Edit: Incidentally, it has been suggested at points in the past that I have made such comments in a way which is self-serving. This is pretty clearly not the case here. Relative to other players (if I have counted correctly), this change would help me relative to 8 players, no change relative to 139 besides myself and hurt me relative to 7153.

Awaclus · « **Reply #33 on:** July 20, 2013, 11:03:55 am »

Quote from: Fabian on July 20, 2013, 05:59:29 am

While I certainly haven't put as much thought into this as some of you other guys have, you know, Awaclus suggestion doesn't seem half bad to me.

It was AI's suggestion, not mine. I just voted for it.

markusin · « **Reply #34 on:** July 20, 2013, 11:45:00 am »

If what WW is true, that skill is not normally distributed, then there is little that can be done to accurately model win rates without doing a complete overhaul of the rating system. I don't know much about statistical analysis, but this question has me thinking.
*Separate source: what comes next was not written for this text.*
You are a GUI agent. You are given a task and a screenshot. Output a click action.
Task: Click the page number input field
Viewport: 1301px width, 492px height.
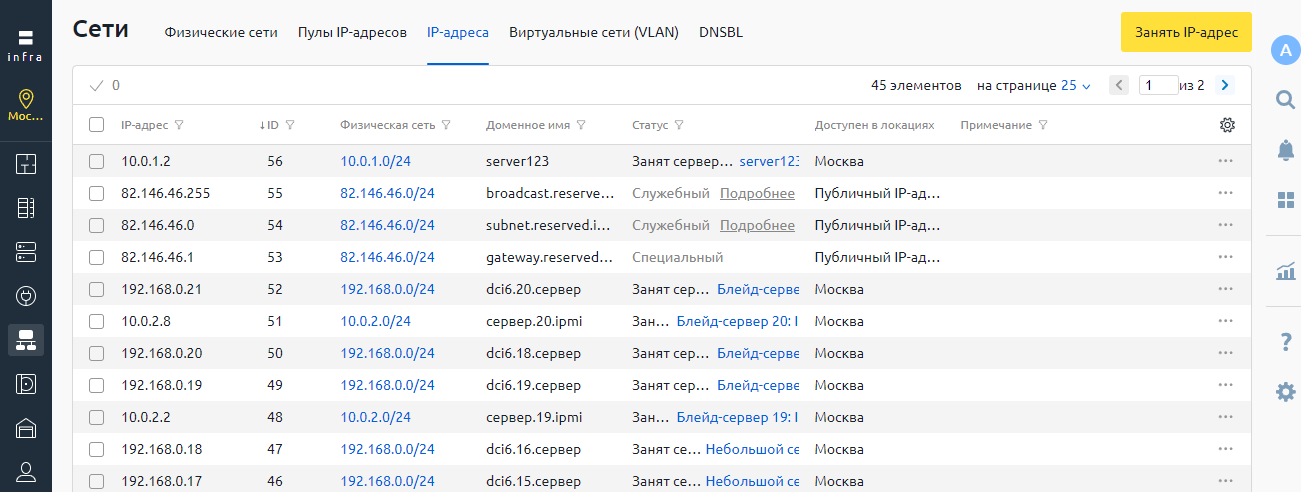1158,86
The thing about Dominion is that there is so much inherent randomness, and that randomness is assumed to fit into a normal distribution, but then the skill is also assumed to be normally distributed. Is that correct? Think of games that are almost all pure skill or strength, like Starcraft or arm-wrestling. In those games, a player flat out wins against a much weaker player, barring exceptional circumstances (sickness maybe?). The players of games like that have to be very close in skill for there to even be a contest. So for those games, mu is much more informative about who will win that sigma. Things get complicated because skill/strength clearly decreases without continuous practice/training, so some sort of rating drift seems appropriate.

The normal distribution just seems more convenient than anything else. Both randomness and rating drift can be lumped into sigma, and that seems less controversial that the alternatives like decreasing mu or whatever. Applying another model would just be guesswork without empirical data, and so far the normal distribution doesn't seem to be THAT off. I think the normal distribution mainly has problems with predicting the win rate when the rating gap gets too large.

rrenaud · « **Reply #35 on:** July 20, 2013, 01:39:34 pm »

All models are wrong, some models are useful.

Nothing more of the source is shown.